To perform the sensitivity analysis discussed in Section 3, (27) must be solved iteratively backwards over the same time discretization adopted in the system response analysis. The matrix A _{g r,i} , and the vector b _{g r,i} have been partitioned into blocks in order to facilitate their description. More precisely, the block \(\mathbf {A}^{11}_{i}\) of A _{g r,i} is also a matrix and it is presented in Table 5. The blocks \(\mathbf {A}^{12}_{i}\) and \(\mathbf {A}^{21}_{i}\) are the following:

$$\begin{array}{@{}rcl@{}} {\mathbf{A}}^{12}_{i} &=& \left[\begin{array}{cccccccc} 0 & 0 & 0 & 0 & 0 & 0 & 0 & 0\\ 0 & 0 & 0 & 0 & 0 & 0 & 0 & 0\\ 0 & 0 & 0 & 0 & 0 & 0 & 0 & 0\\ 0 & 0 & 0 & 0 & 0 & 0 & 0 & 0\\ 0 & 0 & 0 & 0 & 0 & 0 & 0 & 1 \end{array}\right],\\ {\mathbf{A}^{21}}_{i} &=& \left[\begin{array}{ccccc} 0 & 0 & 0 & 0 & 0 \\ 0 & 0 & 0 & 0 & 0 \\ 0 & 0 & 0 & 0 & 0 \\ 0 & 0 & 0 & 0 & 0 \\ 0 & 0 & 0 & 0 & 0 \\ 0 & 0 & 0 & 0 & 0 \\ k_{d} & \frac{k_{d}}{2} & \frac{k_{d}}{2} & 0 & 0 \\ 0 & 0 & 0 & 0 & 0 \\ \end{array}\right] \end{array} $$

(46)

Finally, the block \(\mathbf {A}^{22}_{i}\) is defined in Table 6.

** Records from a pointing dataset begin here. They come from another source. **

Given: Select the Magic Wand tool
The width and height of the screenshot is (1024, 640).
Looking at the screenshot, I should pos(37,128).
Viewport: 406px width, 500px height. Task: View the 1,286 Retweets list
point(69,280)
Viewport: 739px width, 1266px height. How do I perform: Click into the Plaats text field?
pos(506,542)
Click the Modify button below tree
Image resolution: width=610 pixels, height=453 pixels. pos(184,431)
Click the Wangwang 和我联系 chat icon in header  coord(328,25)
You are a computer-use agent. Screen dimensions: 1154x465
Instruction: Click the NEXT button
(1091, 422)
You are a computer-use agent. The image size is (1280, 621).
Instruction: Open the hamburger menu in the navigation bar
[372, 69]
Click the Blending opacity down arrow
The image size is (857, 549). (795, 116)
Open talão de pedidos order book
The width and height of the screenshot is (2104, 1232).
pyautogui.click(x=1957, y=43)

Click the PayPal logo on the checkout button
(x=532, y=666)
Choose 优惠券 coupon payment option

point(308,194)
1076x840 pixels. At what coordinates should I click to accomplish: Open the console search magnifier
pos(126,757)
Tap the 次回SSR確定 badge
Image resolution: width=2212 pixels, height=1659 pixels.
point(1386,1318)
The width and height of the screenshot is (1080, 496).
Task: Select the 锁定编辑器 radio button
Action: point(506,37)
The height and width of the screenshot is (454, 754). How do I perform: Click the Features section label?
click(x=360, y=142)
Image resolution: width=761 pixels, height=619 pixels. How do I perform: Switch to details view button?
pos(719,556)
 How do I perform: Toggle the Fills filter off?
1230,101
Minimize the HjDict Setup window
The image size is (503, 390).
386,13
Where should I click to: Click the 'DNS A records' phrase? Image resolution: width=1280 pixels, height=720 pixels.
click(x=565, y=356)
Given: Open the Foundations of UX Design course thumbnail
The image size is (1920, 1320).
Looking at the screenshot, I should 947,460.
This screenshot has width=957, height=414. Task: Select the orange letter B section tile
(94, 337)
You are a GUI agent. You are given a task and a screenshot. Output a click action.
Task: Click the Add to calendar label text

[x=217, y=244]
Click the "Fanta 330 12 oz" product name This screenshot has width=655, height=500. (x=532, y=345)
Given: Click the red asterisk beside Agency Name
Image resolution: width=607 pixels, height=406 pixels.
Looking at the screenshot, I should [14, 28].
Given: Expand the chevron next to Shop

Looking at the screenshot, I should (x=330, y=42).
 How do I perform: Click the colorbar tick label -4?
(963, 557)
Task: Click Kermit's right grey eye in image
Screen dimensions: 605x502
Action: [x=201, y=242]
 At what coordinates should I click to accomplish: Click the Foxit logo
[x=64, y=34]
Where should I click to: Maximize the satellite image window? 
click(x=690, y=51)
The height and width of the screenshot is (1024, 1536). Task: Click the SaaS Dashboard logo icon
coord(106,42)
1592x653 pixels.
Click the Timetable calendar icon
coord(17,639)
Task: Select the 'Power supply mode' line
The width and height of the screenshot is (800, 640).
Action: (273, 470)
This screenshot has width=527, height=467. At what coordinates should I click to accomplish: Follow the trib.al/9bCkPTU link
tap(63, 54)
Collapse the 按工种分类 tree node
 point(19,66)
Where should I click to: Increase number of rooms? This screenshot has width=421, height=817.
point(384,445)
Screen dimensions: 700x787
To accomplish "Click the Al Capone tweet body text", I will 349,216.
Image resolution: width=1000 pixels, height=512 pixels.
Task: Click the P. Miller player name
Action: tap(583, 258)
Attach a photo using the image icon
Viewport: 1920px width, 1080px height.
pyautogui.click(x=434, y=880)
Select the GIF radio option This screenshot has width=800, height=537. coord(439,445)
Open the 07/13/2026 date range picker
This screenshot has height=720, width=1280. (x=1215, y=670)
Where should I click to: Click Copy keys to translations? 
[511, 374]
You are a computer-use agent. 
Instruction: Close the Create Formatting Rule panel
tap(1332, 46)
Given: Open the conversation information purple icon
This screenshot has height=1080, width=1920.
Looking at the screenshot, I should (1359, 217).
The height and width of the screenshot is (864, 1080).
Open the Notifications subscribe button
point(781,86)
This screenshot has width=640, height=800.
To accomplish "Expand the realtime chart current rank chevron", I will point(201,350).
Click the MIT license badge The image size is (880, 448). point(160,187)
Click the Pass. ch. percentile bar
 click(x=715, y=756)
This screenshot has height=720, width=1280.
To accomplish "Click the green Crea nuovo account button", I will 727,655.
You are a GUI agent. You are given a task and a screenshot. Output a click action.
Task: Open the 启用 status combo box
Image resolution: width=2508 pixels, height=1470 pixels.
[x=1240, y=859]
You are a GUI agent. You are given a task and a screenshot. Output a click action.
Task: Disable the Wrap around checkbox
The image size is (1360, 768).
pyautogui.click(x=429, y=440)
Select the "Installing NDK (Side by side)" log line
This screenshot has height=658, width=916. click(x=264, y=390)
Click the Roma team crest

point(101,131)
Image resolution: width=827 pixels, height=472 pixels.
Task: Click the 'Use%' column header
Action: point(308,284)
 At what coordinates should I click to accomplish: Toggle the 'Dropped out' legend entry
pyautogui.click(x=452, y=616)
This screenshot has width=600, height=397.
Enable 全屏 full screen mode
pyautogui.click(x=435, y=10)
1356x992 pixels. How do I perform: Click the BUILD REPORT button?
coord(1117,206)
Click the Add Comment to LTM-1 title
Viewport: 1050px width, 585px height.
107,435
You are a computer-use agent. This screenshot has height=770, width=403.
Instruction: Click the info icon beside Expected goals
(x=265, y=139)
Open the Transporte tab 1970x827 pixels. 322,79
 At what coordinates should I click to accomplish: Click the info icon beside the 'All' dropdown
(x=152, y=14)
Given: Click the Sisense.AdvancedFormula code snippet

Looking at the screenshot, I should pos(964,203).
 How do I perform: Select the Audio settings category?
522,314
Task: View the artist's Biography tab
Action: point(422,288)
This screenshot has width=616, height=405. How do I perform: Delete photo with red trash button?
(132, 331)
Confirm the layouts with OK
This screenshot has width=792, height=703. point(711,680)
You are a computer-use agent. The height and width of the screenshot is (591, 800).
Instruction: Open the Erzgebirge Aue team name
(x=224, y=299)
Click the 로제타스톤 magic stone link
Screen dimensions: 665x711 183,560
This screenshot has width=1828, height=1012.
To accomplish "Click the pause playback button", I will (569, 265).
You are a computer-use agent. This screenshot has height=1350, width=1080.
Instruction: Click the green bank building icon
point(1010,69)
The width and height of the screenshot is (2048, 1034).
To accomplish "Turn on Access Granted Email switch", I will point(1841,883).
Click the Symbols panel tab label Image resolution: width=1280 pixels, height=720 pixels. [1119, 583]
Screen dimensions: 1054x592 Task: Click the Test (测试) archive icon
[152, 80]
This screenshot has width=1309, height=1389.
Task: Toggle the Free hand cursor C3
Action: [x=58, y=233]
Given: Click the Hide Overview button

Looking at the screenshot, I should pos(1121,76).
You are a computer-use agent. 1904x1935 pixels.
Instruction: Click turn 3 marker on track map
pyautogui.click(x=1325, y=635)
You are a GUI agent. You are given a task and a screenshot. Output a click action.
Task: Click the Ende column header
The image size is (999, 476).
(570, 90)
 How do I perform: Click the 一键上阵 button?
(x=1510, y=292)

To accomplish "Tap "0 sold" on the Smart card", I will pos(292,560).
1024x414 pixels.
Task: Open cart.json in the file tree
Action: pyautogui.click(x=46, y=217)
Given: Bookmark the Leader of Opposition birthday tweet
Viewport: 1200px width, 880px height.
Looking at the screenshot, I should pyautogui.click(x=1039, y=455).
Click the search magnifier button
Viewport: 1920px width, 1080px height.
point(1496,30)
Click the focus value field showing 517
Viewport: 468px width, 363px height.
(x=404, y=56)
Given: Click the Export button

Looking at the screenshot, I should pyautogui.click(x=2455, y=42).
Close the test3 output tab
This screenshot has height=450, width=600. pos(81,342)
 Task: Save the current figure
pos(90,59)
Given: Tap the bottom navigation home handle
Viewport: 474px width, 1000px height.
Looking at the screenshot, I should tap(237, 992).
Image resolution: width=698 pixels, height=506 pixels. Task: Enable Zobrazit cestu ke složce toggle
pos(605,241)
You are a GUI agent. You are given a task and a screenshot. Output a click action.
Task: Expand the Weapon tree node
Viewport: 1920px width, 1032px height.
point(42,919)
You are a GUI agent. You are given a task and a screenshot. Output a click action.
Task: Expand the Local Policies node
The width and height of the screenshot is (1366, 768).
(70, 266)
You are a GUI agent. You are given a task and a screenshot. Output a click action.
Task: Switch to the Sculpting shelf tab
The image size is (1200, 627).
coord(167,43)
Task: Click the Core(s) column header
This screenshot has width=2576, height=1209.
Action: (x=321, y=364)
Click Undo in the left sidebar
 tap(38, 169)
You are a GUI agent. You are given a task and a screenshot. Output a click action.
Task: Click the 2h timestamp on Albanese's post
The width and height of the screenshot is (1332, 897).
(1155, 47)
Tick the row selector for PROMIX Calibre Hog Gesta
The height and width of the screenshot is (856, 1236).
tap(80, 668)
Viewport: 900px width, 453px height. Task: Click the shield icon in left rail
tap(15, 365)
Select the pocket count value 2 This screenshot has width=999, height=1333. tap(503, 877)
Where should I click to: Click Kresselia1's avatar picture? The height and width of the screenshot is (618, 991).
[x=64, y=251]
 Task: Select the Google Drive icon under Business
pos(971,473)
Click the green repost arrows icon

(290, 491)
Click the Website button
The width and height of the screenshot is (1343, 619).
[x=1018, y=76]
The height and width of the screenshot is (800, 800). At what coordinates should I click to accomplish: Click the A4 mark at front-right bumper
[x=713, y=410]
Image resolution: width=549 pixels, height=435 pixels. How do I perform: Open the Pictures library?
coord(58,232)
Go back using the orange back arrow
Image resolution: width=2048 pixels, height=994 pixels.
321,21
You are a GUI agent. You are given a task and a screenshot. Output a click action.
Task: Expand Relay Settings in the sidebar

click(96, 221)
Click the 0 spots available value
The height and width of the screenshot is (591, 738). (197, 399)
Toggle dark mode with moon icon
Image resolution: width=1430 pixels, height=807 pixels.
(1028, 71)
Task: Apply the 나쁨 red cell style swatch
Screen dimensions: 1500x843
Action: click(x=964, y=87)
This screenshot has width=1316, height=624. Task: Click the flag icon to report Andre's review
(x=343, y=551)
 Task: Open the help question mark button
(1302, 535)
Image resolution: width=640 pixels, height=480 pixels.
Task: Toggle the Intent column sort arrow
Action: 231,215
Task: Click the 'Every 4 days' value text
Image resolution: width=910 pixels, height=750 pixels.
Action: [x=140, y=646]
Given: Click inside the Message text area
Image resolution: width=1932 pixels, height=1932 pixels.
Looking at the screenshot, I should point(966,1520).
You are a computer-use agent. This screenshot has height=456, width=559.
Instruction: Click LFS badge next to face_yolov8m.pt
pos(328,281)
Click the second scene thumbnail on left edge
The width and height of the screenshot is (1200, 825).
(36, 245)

Table 6 Block \(\mathbf {A}^{22}_{i}\) of the partitioned matrix A _{g r,i}

Similarly, the blocks of the vector b _{g r,i} are also vectors, and they are written as follows:

$$ \mathbf{b}^{1}_{i} \,=\, \left[\!\begin{array}{c} 0\\ 0\\ 0\\ 0\\ -\psi^{1}_{i + 1} \,+\, \mathcal{IL}\left( f_{d,i}\right)k_{d}\psi^{2}_{i + 1} \,+\, \mathcal{IL}\left( \hat{f}^{1}_{d,i}\right)k_{d}\psi^{3}_{i + 1} \ldots\\ +\mathcal{IL}\left( \hat{f}^{2}_{d,i}\right)k_{d}\psi^{4}_{i + 1} \,+\, \mathcal{IL}\left( \hat{f}^{3}_{d,i}\right)k_{d}\psi^{5}_{i + 1}\,-\,\frac{\partial h}{\partial f_{d,i}}\\ \end{array}\!\right] $$

(47)

$$ \mathbf{b}^{2}_{i} \,=\, \left[\!\begin{array}{c} 0\\ 0\\ 0\\ 0\\ -\phi^{1}_{i + 1} \,+\, \mathcal{O}\left( f_{s,i},\dot{u}_{i}\right)\phi^{2}_{i + 1} \,+\, \mathcal{O}\left( \hat{f}^{1}_{s,i},\dot{u}_{i+\frac{1}{2}}\right)\phi^{3}_{i + 1} \,+\, \ldots\\ + \mathcal{O}\left( \hat{f}^{2}_{s,i},\dot{u}_{i+\frac{1}{2}}\right)\phi^{4}_{i + 1} \,+\, \mathcal{O}\left( \hat{f}^{3}_{s,i},\dot{u}_{i + 1}\right)\phi^{5}_{i + 1} \,-\, \frac{\partial h}{\partial f_{s,i}} \end{array}\!\right] $$

(48)

$$ \mathbf{b}^{3}_{i} \,=\, \left[\!\begin{array}{c} - \mu_{i + 1}\frac{\Delta t_{i + 1}}{2} \,-\, \nu_{i + 1}\frac{\Delta t^{2}_{i + 1}}{4} \,-\, \frac{\partial h}{\partial \ddot{u}_{i}}\\ - \mu_{i + 1} \,-\, \nu_{i + 1}{\Delta} t_{i + 1} \,-\,\mathcal{Q}\left( f_{s,i},\dot{u}_{i}\right)\phi^{2}_{i + 1}\!+\ldots\\ -\frac{1}{2}\mathcal{Q}\left( \hat{f}^{1}_{s,i},\dot{u}_{i+\frac{1}{2}}\right)\phi^{3}_{i + 1}\,-\,\frac{1}{2}\mathcal{Q}\left( \hat{f}^{2}_{s,i},\dot{u}_{i+\frac{1}{2}}\right)\phi^{4}_{i + 1}\!+\ldots\\ -k_{d}\psi^{2}_{i + 1}\,-\,\frac{1}{2}k_{d}\psi^{3}_{i + 1} \,-\,\frac{1}{2}k_{d}\psi^{4}_{i + 1} \,-\, \frac{\partial h}{\partial \dot{u}_{i}}\\ - \nu_{i + 1} \,-\, \frac{\partial h}{\partial u_{i}} \end{array}\!\right] $$

(49)

where \(\dot {u}_{i+\frac {1}{2}} = \frac {1}{2}\left (\dot {u}_{i + 1}+\dot {u}_{i}\right )\). We remark that Δt _i+ 1 = t _i+ 1 − t _i , and Δt _i = t _i − t _i− 1.